▶ [Testo fornito]
Missione anti CovidCristian Manuel Perez, il medico peruviano dalle mille vite

Tre passaporti, una tesi di laurea scritta in un campo militare, un passato da nuotatore agonistico, un’esperienza come vigile del fuoco. Adesso è alle prese con la sua sfida più grande: quella contro il coronavirus, che gli ha portato via il padre

MARCO BERTORELLO / AFP

Raccontare una storia come quella di Cristian Manuel Perez è quasi un imperativo. Se non altro perché fa a pugni con la credenza comune sui cittadini di origini peruviane impegnati esclusivamente in lavori non qualificati.

Lui invece ha tre passaporti: classe 1976, padre peruviano, madre polacca nata in un campo di concentramento in Germania perché figlia di un ufficiale, è un medico rianimatore e anestesista.

In Afghanistan ha scritto la tesi di specializzazione, in Iraq ha lavorato negli ospedali da campo della Croce Rossa, e a Bologna è stato nelle terapie intensive con i malati di Covid.

Lo abbiamo conosciuto per una triste circostanza: la morte del padre, medico in pensione, contagiato mentre prestava assistenza nelle strutture per anziani.

Suo padre, Manuel Efrain Perez, è venuto a mancare il 20 aprile scorso. L’associazione di volontari di cui era presidente, la Fratres Mutinae, lo ha salutato con un minuto di ambulanze a sirene spiegate.

[Voci di dati salvate]
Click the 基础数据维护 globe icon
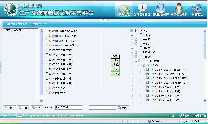208x124 pixels. 161,9
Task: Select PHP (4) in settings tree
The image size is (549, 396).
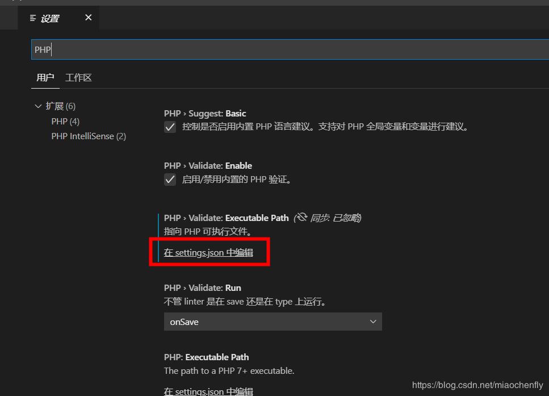Action: [65, 122]
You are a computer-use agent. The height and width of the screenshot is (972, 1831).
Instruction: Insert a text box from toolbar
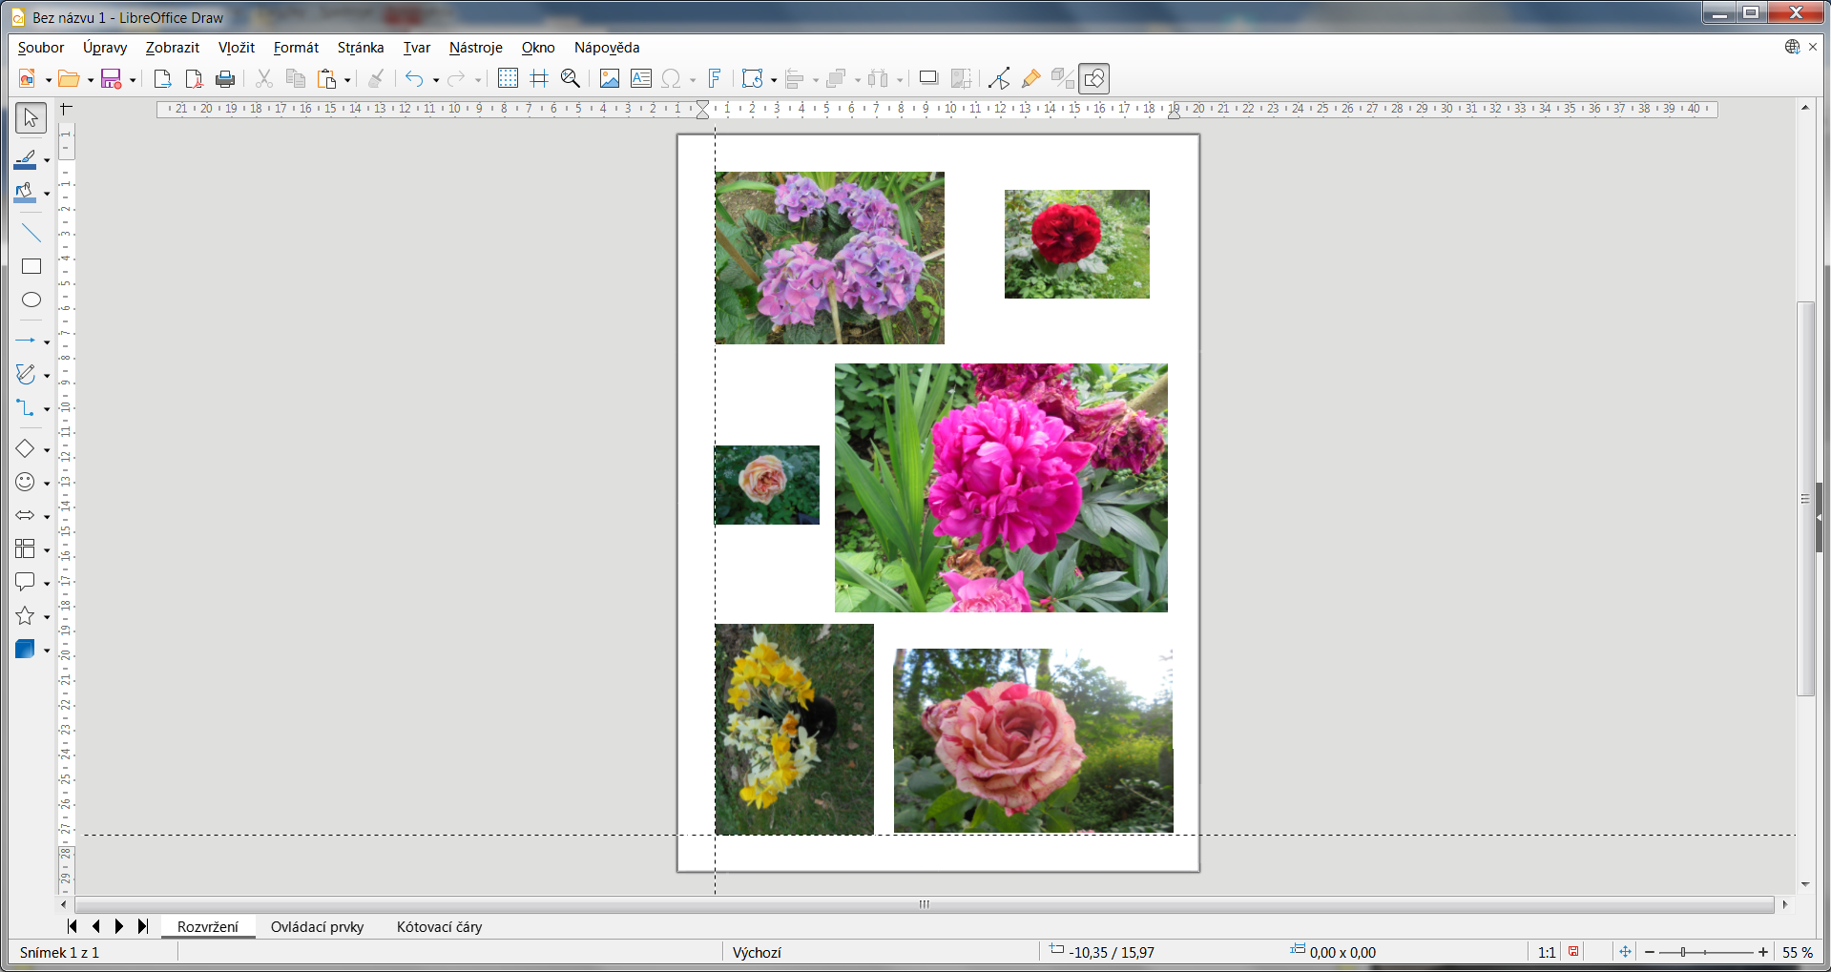tap(641, 79)
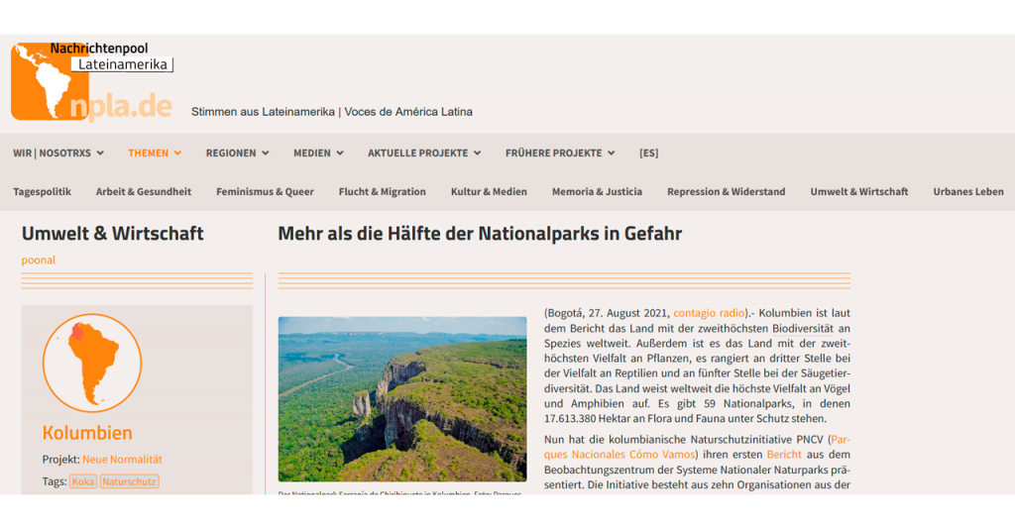Image resolution: width=1015 pixels, height=529 pixels.
Task: Expand the REGIONEN menu chevron
Action: tap(266, 154)
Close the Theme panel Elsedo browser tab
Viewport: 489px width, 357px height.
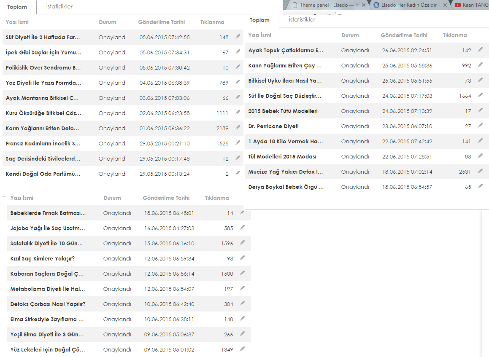pos(363,5)
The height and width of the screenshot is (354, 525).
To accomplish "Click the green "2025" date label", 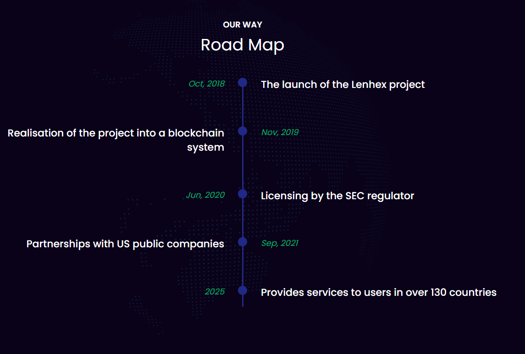I will [215, 292].

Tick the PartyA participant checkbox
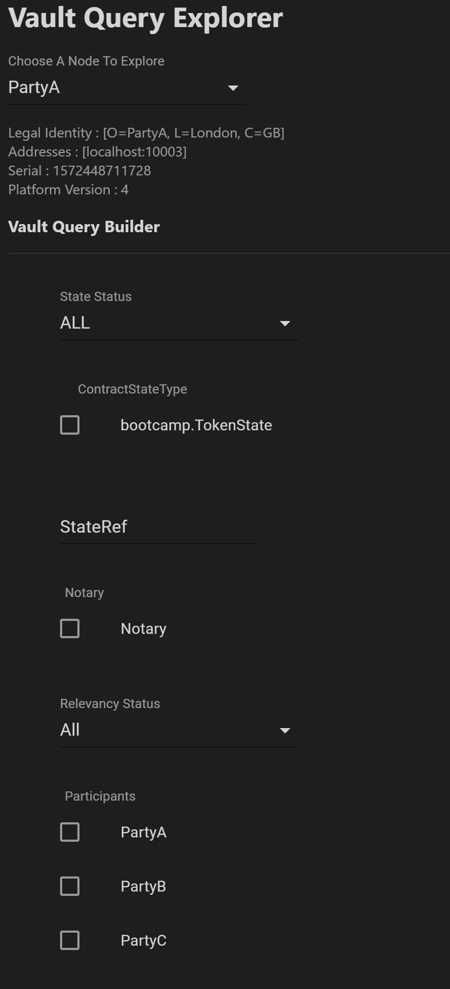click(x=70, y=832)
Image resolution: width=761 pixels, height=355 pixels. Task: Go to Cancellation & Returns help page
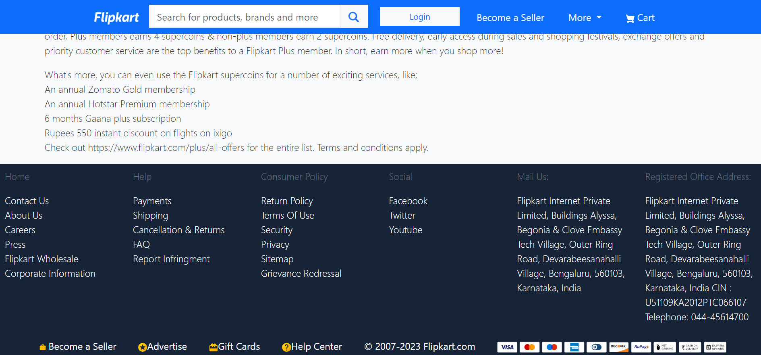coord(178,230)
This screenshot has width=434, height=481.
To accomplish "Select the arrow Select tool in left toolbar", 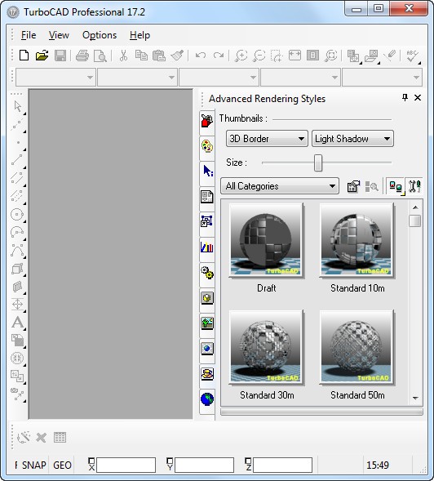I will click(18, 106).
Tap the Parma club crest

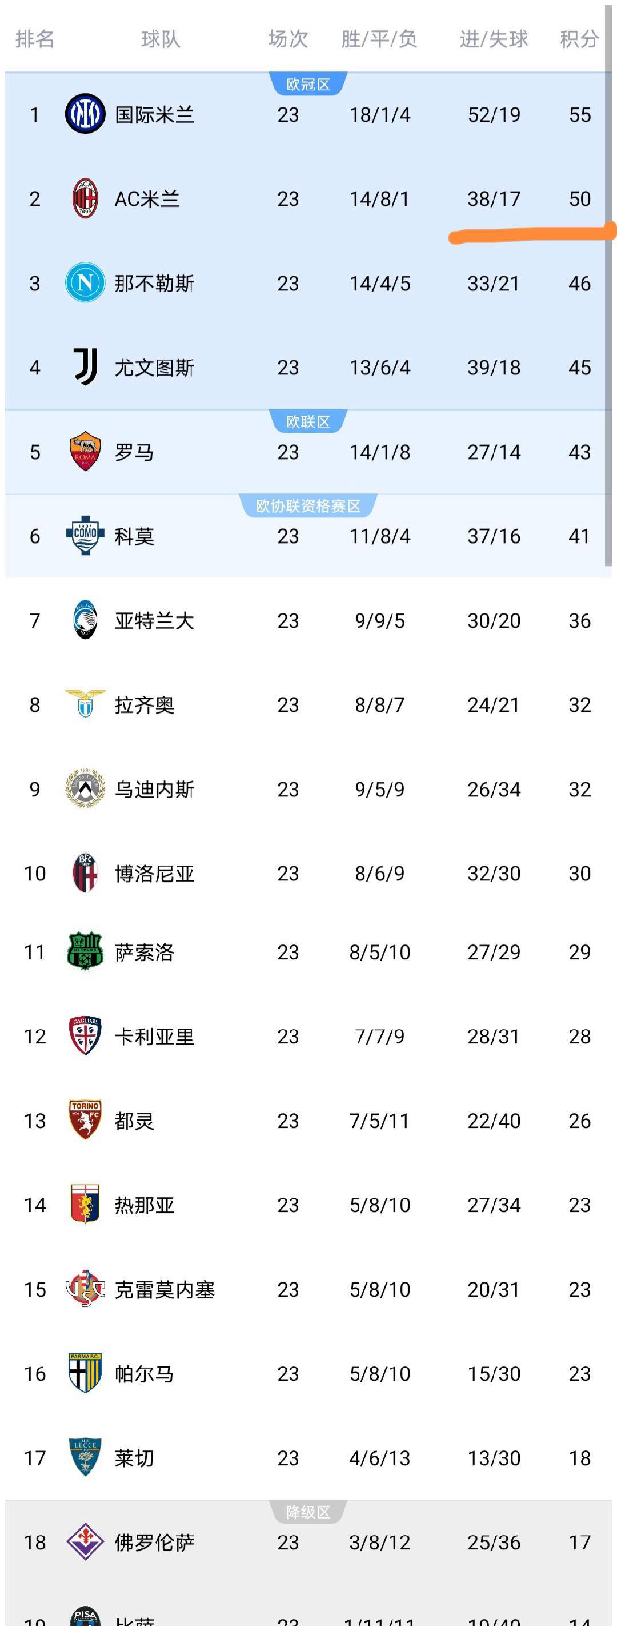coord(85,1373)
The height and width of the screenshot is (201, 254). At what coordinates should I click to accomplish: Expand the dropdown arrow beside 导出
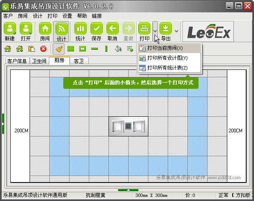point(176,31)
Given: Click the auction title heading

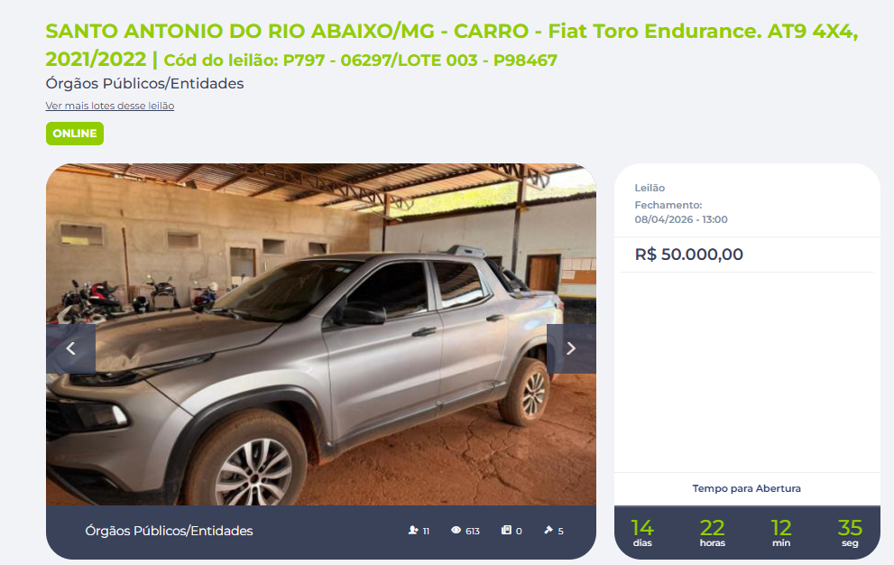Looking at the screenshot, I should coord(452,45).
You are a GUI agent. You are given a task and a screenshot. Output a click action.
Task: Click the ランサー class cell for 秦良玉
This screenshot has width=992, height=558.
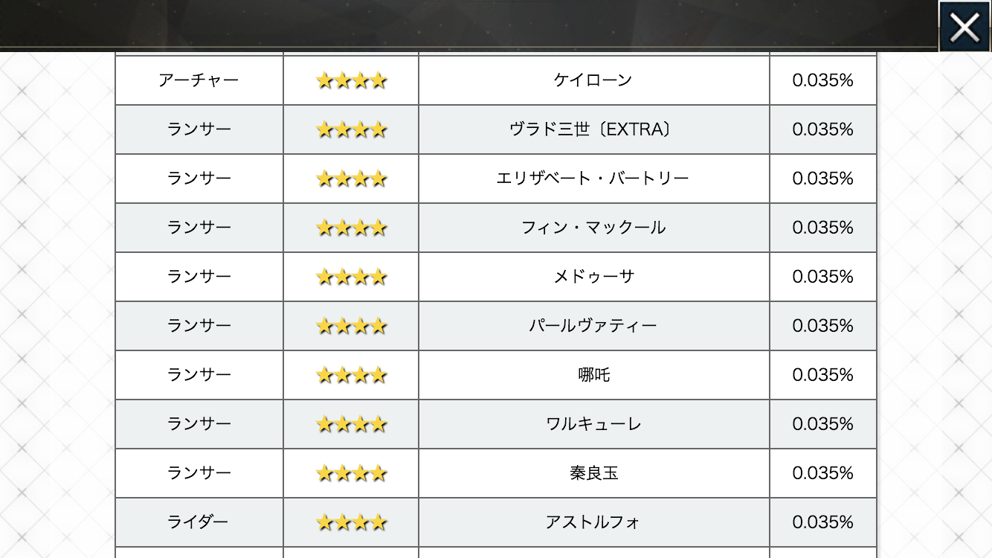point(199,473)
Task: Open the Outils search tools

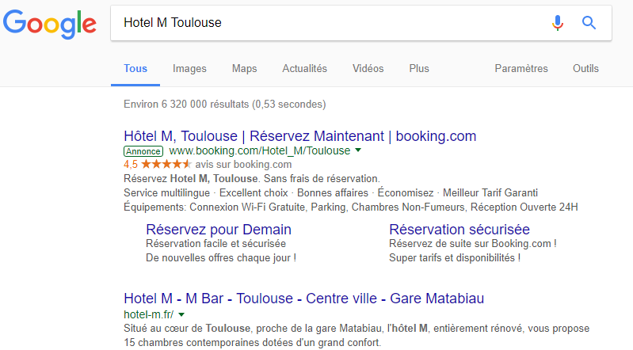Action: [x=585, y=69]
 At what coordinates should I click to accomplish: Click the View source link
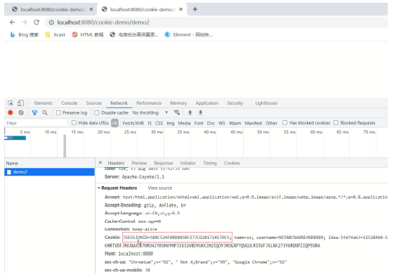pyautogui.click(x=160, y=188)
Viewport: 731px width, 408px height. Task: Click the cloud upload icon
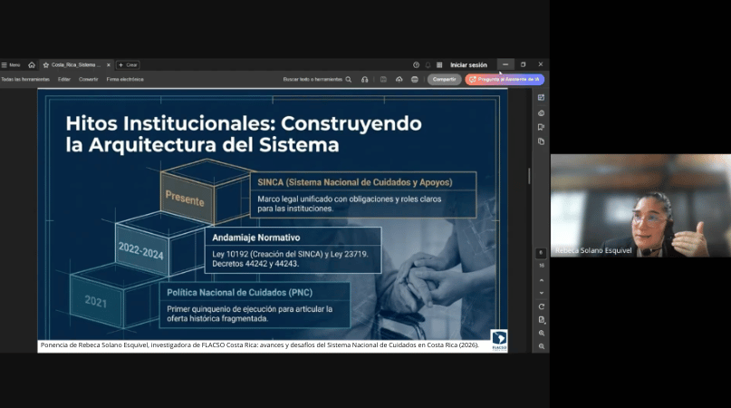point(399,80)
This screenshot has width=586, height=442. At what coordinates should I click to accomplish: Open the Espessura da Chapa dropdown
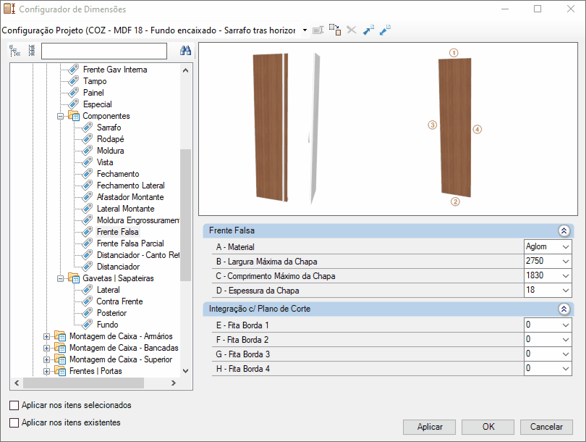565,291
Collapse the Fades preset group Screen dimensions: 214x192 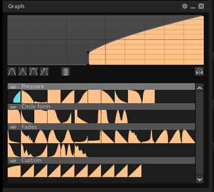[x=13, y=127]
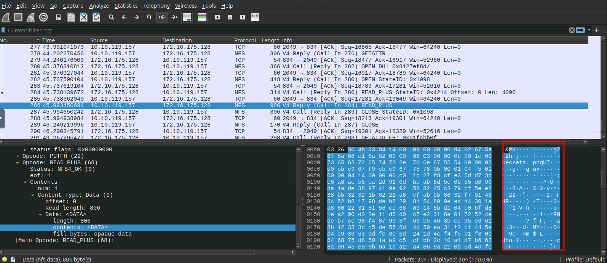Image resolution: width=607 pixels, height=263 pixels.
Task: Open the Statistics menu
Action: click(x=126, y=6)
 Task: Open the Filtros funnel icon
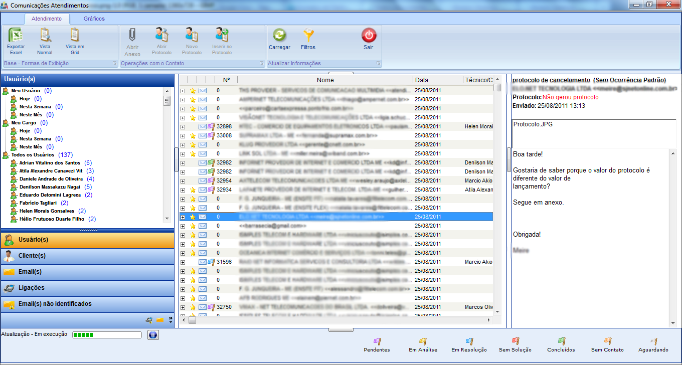click(308, 36)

▶ [Sul compito] Prosegui il testo sul medico Cristian Manuel Perez, partendo dopo l'ultima frase riportata.

▶ [Risposta attesa]
Mio padre lavorava con me nell’organizzazione dei corsi per volontari e prestava assistenza nelle case per anziani. In una di queste strutture, dove in quel momento c’era carenza dei dispositivi di protezione, si è infettato. I numeri verdi lo rimpallavano da un posto all’altro, nessuno parlava di tampone, nessuno ci diceva cosa fare o cosa non fare. Era un nuotatore, e questo gli ha permesso di combattere tanti giorni in rianimazione.

Come è stato possibile lavorare senza gli adeguati dispositivi di protezione?
Si diceva che fosse una banale influenza, che sì, dava un po’ di polmoniti ma, a meno di non essere cardiopatici, diabetici o con patologie importanti, non c’era da preoccuparsi. E noi abbiamo lavorato con quella mentalità lì, sia io che mio padre, così come tanti altri sanitari che si sono ammalati. Io stesso, lo ammetto, inizialmente ho continuato a fare il mio lavoro usando la mia mascherina chirurgica.

Poi le cose sono cambiate.
In corso d’opera la versione è cambiata, e ci siamo premuniti di caschi, di maschere con filtro, scafandri e ora usiamo quelli. Io non accuso nessuno, la medicina non è una scienza esatta e il virus è nuovo. Adesso cerchiamo di tutelarci.